Le sommeil des jeunes et leur relation aux écrans interrogent sérieusement les spécialistes de la santé, autant qu’il préoccupe les parents. Les 8-13 ans ont été passés au crible d’une enquête, menée auprès de 600 élèves du CE2 à la 4e. Elle présente quelques éléments marquants, sur le taux de pénétration des appareils mobiles – tout particulièrement les smartphones.

 

 

 

Chez les CM1-CM2, 28 % des élèves ont un portable, dont 60 % un smartphone. Ils sont 17 % à utiliser un réseau social – Snapchat, Instagram, etc. Chez les 6e/4e, le taux de pénétration est de 82 %, avec 83 % des élèves disposant d’un smartphone.
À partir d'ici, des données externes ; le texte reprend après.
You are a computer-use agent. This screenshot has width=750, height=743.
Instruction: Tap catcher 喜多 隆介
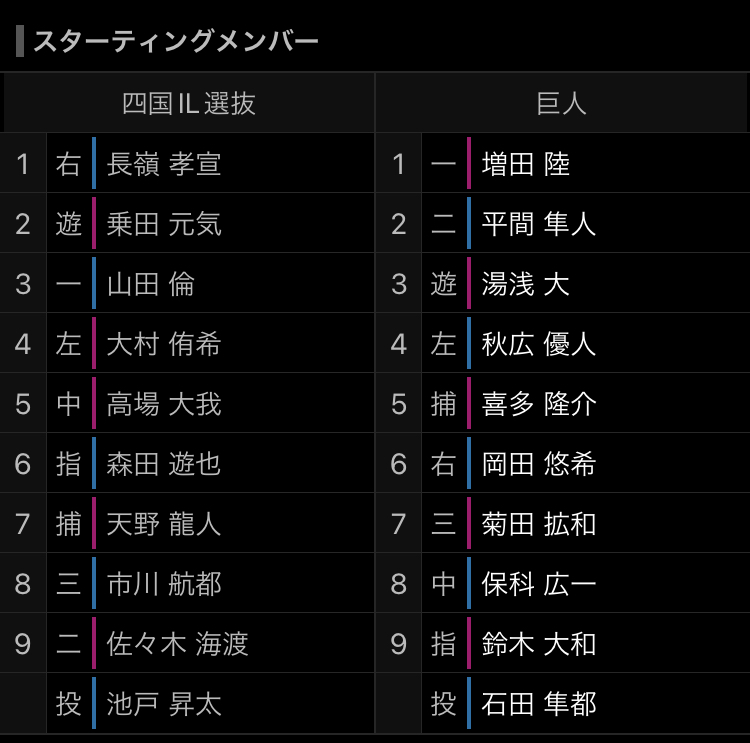click(x=539, y=404)
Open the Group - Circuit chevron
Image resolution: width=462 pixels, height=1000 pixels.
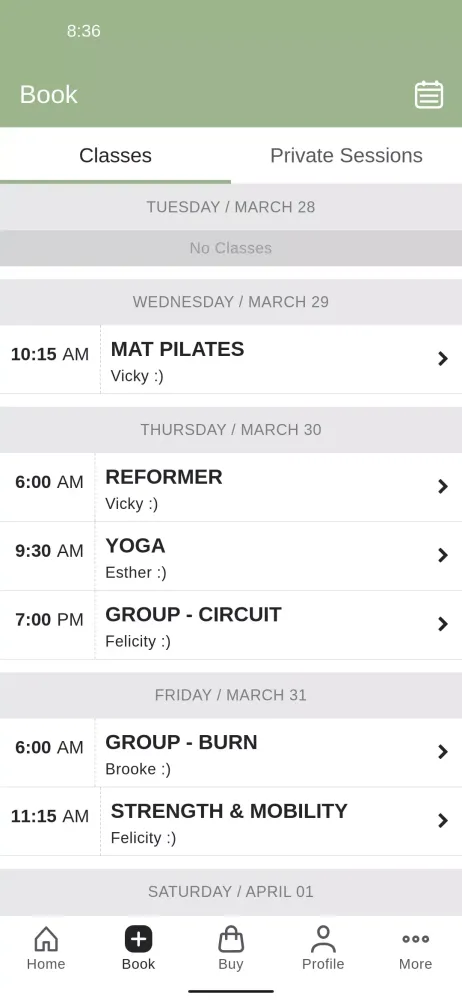tap(443, 624)
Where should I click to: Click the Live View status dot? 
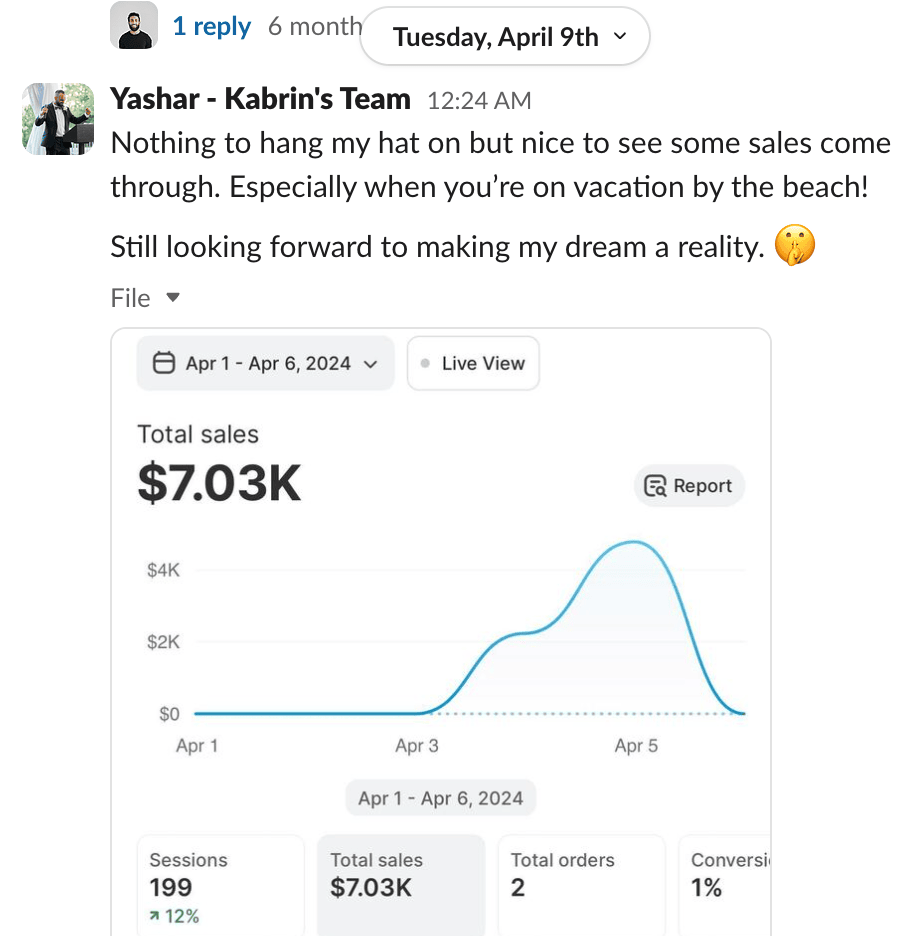pyautogui.click(x=426, y=364)
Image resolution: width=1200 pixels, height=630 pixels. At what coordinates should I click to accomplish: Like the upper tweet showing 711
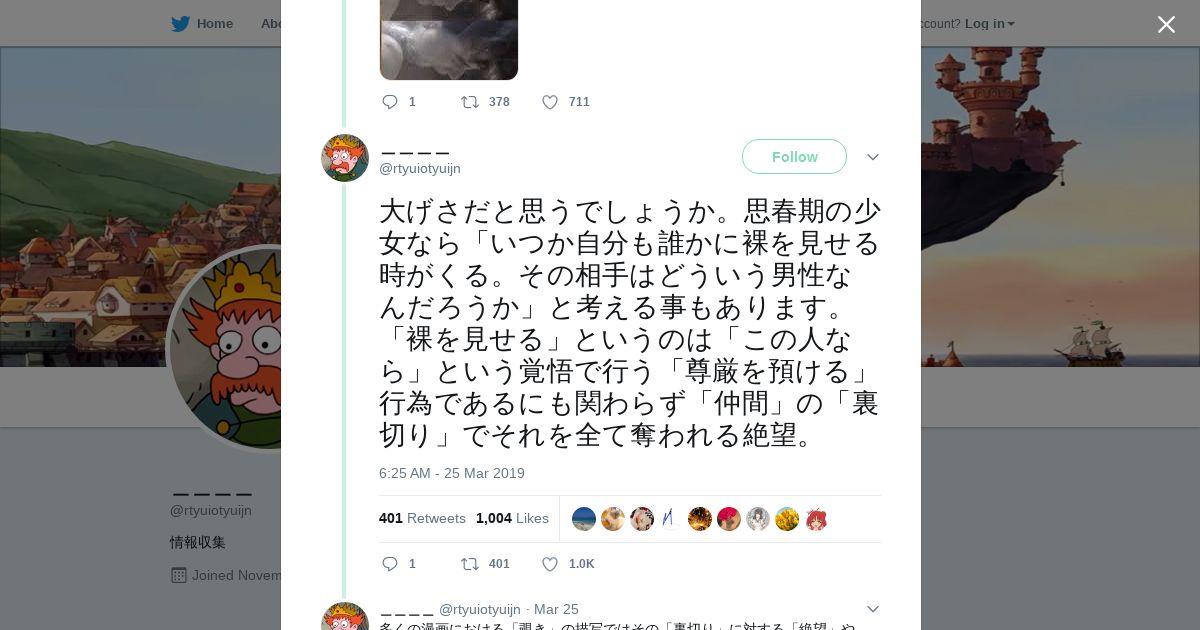coord(550,102)
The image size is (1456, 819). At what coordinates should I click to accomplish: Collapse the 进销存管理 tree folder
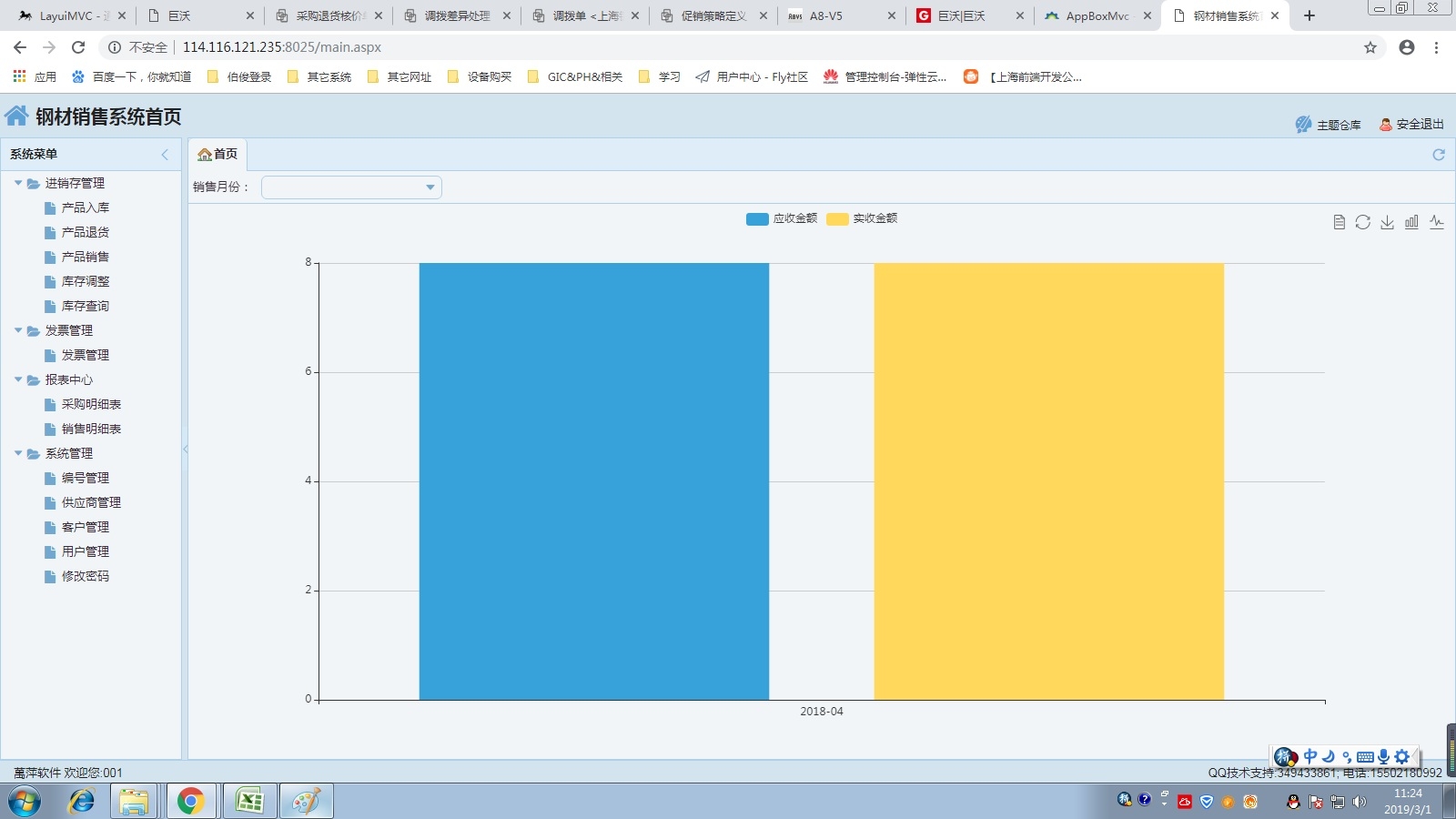pos(18,183)
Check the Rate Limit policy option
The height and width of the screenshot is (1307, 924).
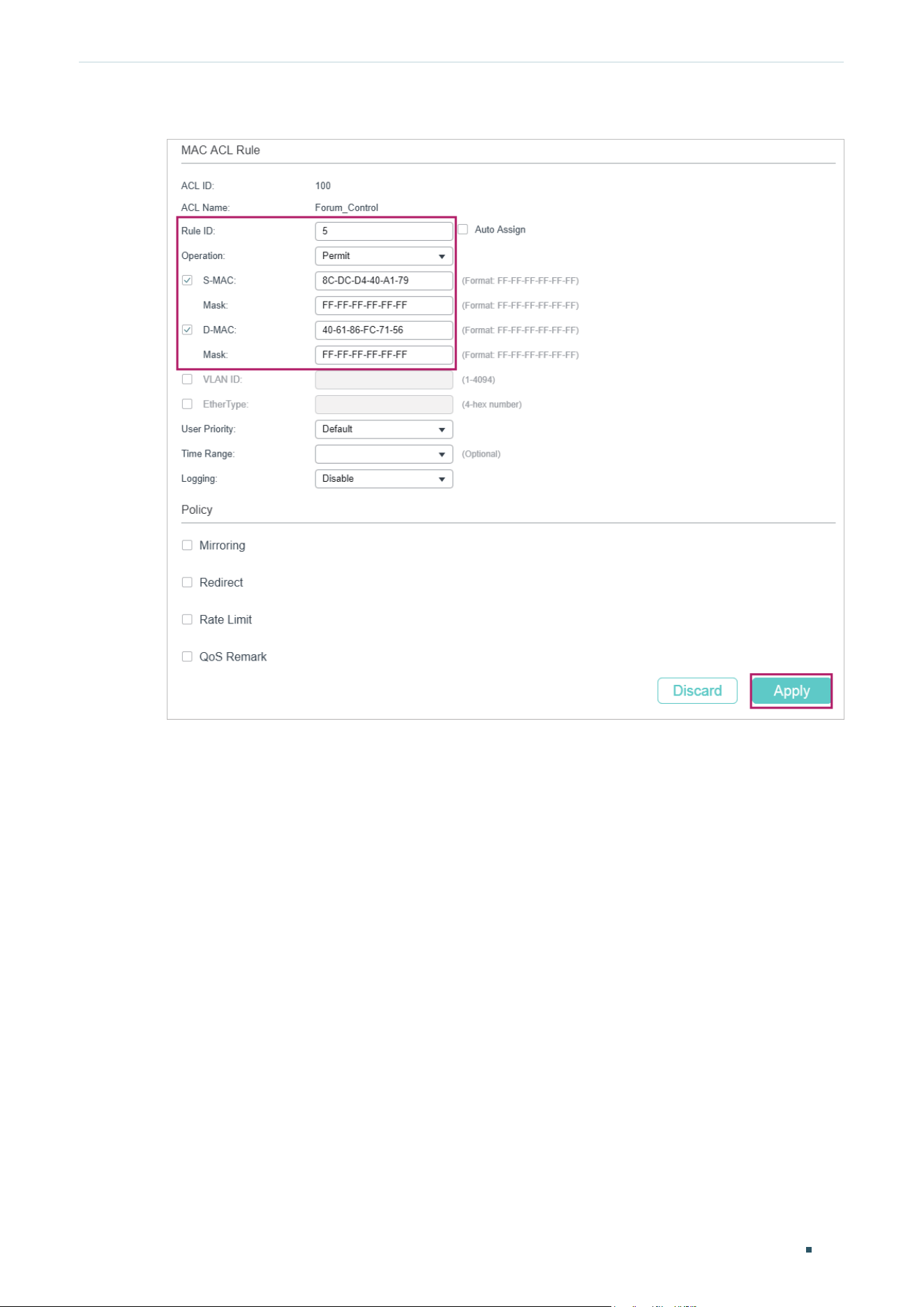click(187, 619)
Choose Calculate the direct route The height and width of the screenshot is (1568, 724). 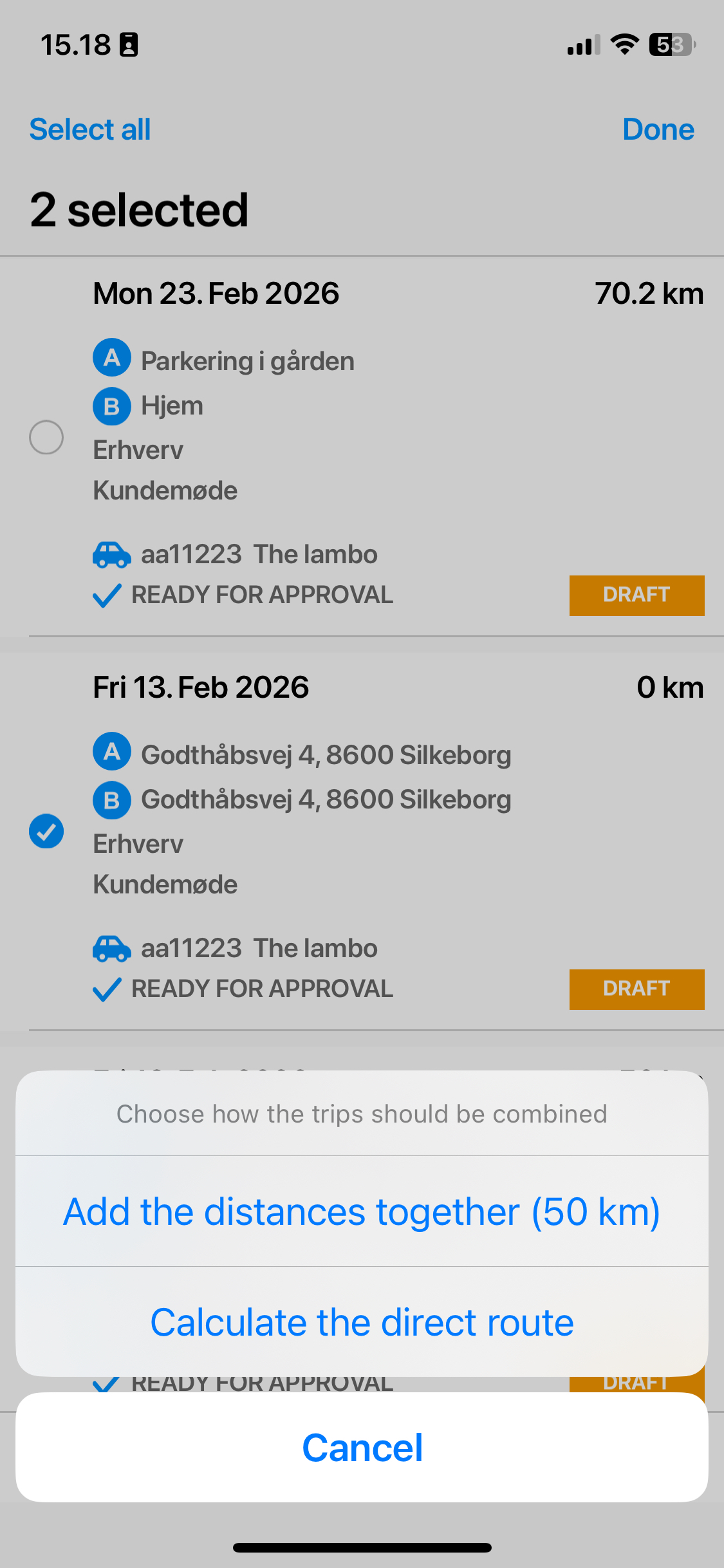tap(362, 1322)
Leur présence sur un réseau social est de 38 % pour les 6es et passe à 78 % pour les 4es. 

 

Justine Atlan, directrice de l’association e-Enfance, constate que le rajeunissement des équipements numériques se confirme : plus d’un quart des 9/10 ans sont équipés. Leur portable est un smartphone « pour plus de la moitié d’entre eux. C’est bien l’accès à internet et aux applications de réseaux sociaux et de leurs messageries qui est ainsi rendu possible ». 

 

En effet, 17 % des 9/10 ans sont inscrits quelque part, et plus d’un tiers chez les 6es. Or, le problème vient de ce que ces réseaux sont normalement réservés au plus de 13 ans. « Cette hyper connectivité, liée également aux plateformes vidéo peut être envahissante jusque dans leur sommeil », analyse-t-elle. 

 

Entre le CE2 et le CM 2, 17 % s’endorment après 22 h, alors que l’on recommande de 9 à 11 h pour les 6/13 ans. Or, 20 % des collégiens s’endorment après 23 h. 45% des 8-13 ans ont d'ailleurs mal aux yeux quand ils regardent les écrans le soir.

 

Le Dr Royant-Parola, médecin psychiatre et spécialiste du sommeil estime que le manque de sommeil est globalement constaté. La télévision n’est plus l’unique responsable : ordinateur, jeux sur console et ordinateur, de même que les surfs « sont associés à des éveils et à un sommeil de médiocre qualité », souligne la présidente de l’Association Réseau Morphée.

 

« En effet, la lumière agit directement en augmentant le niveau d’activités et d’éveil et retarde l’endormissement. Les programmes de télévision ou de certains jeux violents ou stimulants peuvent entraîner des tensions, augmenter l’anxiété qui génère à son tour des difficultés d’endormissement. »

 

La moitié des parents des 8/13 ans ne réclament pas le téléphone de leur enfant avant qu’ils ne se couchent. Et 26 % des collégiens le conservent allumé et connecté durant la nuit. 

 

 

via Slideshare

 

 

L’enquête « Le sommeil des jeunes, pays des écrans en veille » a été entièrement réalisée par les 1res STMG du lycée Jeanne d’Arc à Colombes (92), encadrés par deux professionnels et par deux associations : le Réseau Morphée (réseau de santé spécialiste du sommeil) et e-Enfance (sensibilisation des jeunes aux usages des technologies). 

 

600 élèves répondants du CE2 à la 4e ont répondu à un questionnaire par Internet à l’école, du 8 au 17 décembre 2015. 

 

L’étude a été réalisée au sein de l’Institution Jeanne d’Arc, dirigée conjointement par deux chefs d’Établissements, Mme Sylvie Chassang et M. Michel Boissin, qui portent le projet en vue de valoriser une initiative pédagogique et de sensibiliser toute la communauté éducative sur la question du sommeil des jeunes aujourd’hui.